Assignment 1: In the text on data parallelism with Keras, what name is given to the device mesh's single axis?
Assignment 2: Pick up the text on data parallelism with Keras right after its last sentence and keep writing.

Extract to read:
· · · · · · ·

Data parallelism with Keras#

@kinetic.run(accelerator="tpu-v6e-16")
def train_data_parallel():
    import keras

    devices = keras.distribution.list_devices()
    device_mesh = keras.distribution.DeviceMesh(
        shape=(len(devices),),
        axis_names=["batch"],
        devices=devices,
    )
    keras.distribution.set_distribution(
        keras.distribution.DataParallel(device_mesh=device_mesh)
    )

    model = keras.Sequential([...])
    model.compile(...)
    model.fit(...)

For a richer end-to-end example using a real model, see pathways_example.py and gemma_sft_pathways_distributed.py.

How to think about it#

Each host runs its own copy of your function. JAX collectives (jax.lax.psum, sharding, pmap) and Keras’s distribution APIs handle the actual cross-host communication. Kinetic’s job is to:

Schedule the slice as a single logical job that the autoscaler treats atomically (no split brain).
Run your function on every host with the right JAX_* env vars set.

· · · · · · ·

Provided data:
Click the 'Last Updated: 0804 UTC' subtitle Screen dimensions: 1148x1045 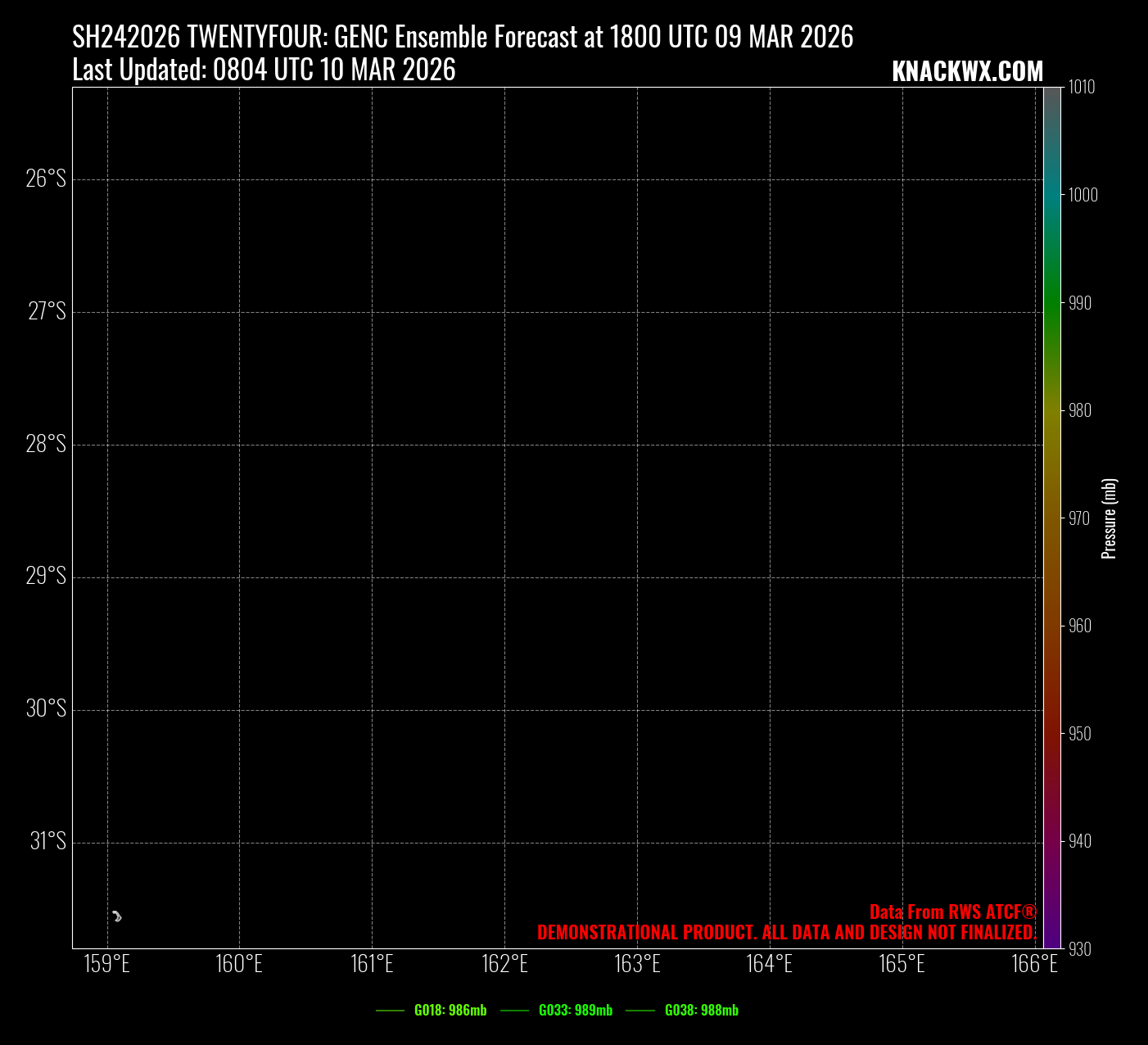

· · · · · · ·

Written reply 1: "batch"

Written reply 2:
Stream stdout from the leader pod (process index 0) back to your local terminal. Other hosts’ stdout is not aggregated; if you need it, fetch it directly from the per-host pods (see “Debugging distributed jobs” below).
Return only the leader process’s (jax.process_index() == 0) value to your local machine, so you don’t get N copies of the result.

When a host throws, Kinetic catches the exception and re-raises it locally with the failing host’s traceback attached.

Warning

When not to use this: if your model and batch fit on a single TPU host, stay there. Multi-host adds startup latency, requires Pathways, and a single host failure fails the whole slice. Move to multi-host only when you’ve outgrown one node.

Failure modes and recovery#

Multi-host jobs fail differently from single-host jobs. The most common ones, with what to actually do:

Slow startup (5–10 minutes for the first multi-host run). A fresh TPU multi-host slice has to provision multiple VMs and boot Pathways. This is expected; don’t kill the job thinking it’s stuck. If startup consistently exceeds 10 minutes, run kinetic init and choose troubleshoot, and check your TPU quota.
Topology mismatch. Your code’s expected device count doesn’t match jax.device_count() on the slice. Symptom: shape errors deep in pmap or sharding. Fix: compute mesh shapes from jax.device_count() and jax.process_count() instead of hardcoding.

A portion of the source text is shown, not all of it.